→ Goal
Find every line in the data below that contains the string "Toggle" and copy each one out. The match is case-sensitive.

→ Records for this task
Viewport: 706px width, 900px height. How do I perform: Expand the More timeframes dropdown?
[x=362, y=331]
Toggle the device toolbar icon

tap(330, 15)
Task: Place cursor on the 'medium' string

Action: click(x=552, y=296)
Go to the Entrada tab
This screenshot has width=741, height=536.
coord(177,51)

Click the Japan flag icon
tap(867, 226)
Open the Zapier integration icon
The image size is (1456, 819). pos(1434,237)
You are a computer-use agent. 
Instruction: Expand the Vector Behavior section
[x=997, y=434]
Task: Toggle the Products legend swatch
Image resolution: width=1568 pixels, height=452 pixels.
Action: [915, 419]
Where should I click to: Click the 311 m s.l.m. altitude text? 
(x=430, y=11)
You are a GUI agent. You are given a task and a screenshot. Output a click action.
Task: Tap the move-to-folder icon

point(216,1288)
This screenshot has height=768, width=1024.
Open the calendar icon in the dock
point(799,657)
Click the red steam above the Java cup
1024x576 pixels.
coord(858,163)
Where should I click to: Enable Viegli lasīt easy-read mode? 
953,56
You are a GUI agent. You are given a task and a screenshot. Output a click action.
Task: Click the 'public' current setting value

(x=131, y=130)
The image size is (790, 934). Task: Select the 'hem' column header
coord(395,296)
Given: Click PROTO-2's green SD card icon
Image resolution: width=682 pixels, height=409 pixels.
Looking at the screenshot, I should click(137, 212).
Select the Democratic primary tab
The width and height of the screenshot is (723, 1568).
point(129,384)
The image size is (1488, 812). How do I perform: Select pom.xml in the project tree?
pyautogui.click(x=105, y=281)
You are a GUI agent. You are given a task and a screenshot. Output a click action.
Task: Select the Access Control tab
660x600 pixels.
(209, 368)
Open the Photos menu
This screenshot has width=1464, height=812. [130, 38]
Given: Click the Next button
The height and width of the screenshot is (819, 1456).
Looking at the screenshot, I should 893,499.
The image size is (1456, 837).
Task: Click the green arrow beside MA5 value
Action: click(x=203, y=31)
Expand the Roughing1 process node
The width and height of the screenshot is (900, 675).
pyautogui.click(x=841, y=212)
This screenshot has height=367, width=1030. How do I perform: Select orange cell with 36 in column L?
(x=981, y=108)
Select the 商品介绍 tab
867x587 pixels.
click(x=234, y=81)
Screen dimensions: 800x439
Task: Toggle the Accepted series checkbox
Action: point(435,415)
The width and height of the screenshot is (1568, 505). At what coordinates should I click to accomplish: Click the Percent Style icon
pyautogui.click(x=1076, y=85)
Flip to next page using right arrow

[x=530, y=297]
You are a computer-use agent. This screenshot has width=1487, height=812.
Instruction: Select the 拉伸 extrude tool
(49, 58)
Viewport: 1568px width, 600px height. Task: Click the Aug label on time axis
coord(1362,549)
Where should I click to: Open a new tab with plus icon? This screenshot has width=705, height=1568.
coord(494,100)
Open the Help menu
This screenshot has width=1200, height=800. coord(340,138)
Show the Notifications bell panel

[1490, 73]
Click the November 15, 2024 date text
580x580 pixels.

→ Task answer
Toggle the device toolbar icon
Task: Toggle the Products legend swatch
Task: Toggle the Accepted series checkbox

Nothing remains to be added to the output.